▶ [TASK OBJECTIVE] Please pick up the piece about Ulrich's 1868 Tavern below, not the listing, right after its final sentence and keep writing in the same voice.

▶ [EXCERPTED TEXT]
╭──

Thanks to owner Salvatore Buscaglia, Buffalo can get its drink on at 674 Ellicott St. again, and eat decent food at a decent price. Buscaglia emphasized its history by renaming it Ulrich’s 1868 Tavern, and touched up the historic interiors with a deft hand, the tone set by the gorgeous wood and stained-glass bar in the front room.

We shouldered our way through the crowd and found the dining room mostly empty. The details remain: pressed metal walls and ceiling, piano, cast-iron radiators and a phoneless phone booth. Our old, bare wooden table held something I don’t remember seeing before: fresh flowers in a beer mug.

Our server told us Ulrich’s was out of German draft beer. Bummer. We chose alternatives from Hamburg Brewing Co. and Sam Adams.

The menu was a single card of soups, salads, sandwiches and entrees. Most of the prices end in “68,” as in potato pancakes ($7.68).

╰──

▶ [DATASET EXCERPT]
╭──

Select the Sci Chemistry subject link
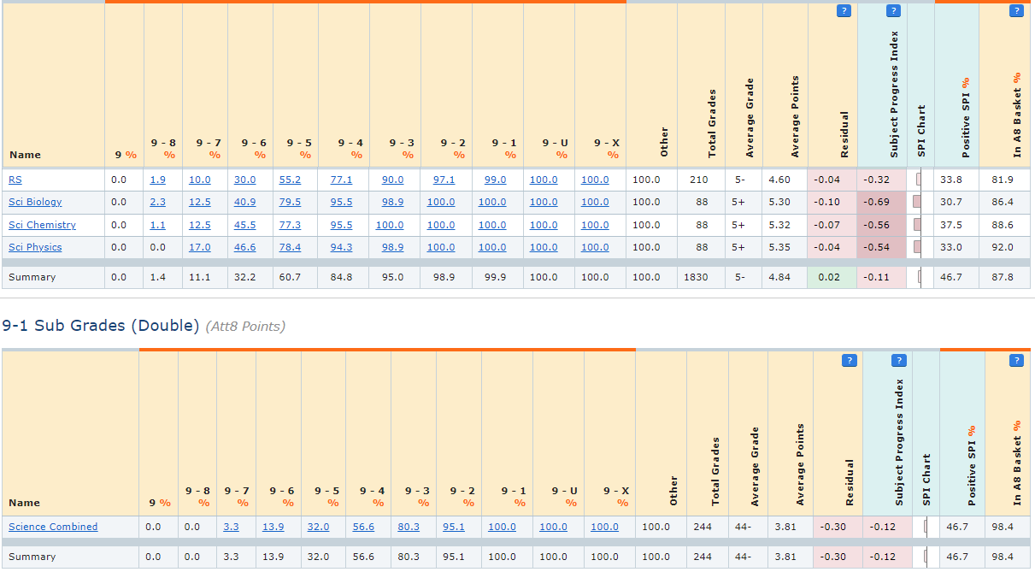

╰──

▶ [THE ANSWER]
Here’s the skinny: The food was cheap, and it was hot, and if we had stuck to potato pancakes and sausages, schnitzel and kraut, we would have been happy. Outside that, things got a bit wobbly. But there also was a dish or two that suggested this kitchen has only started to cook. New executive chef Dan Galvin, on duty less than a month, said the menu I tried is being revamped.

First, we tried pretzels, regular and cheese-stuffed ($10.68). They were OK. Dunked in spicy mustard and grainy cheese sauce they were prefab, not as tender-crusty as fresh ones.

Then came the borscht ($5.68), a Polish white version: a bowl of milky broth, onion and parsley, with accoutrements of ham, potato and beet cubes, and a thimble of beet vinegar. There was horseradish on rye bread, and half a hard-boiled egg. Bialy barsczc is supposed to be sour and savory. This was neither, a blank slate of cream. Adding the accoutrements helped, a little. The potato cubes were crunchy.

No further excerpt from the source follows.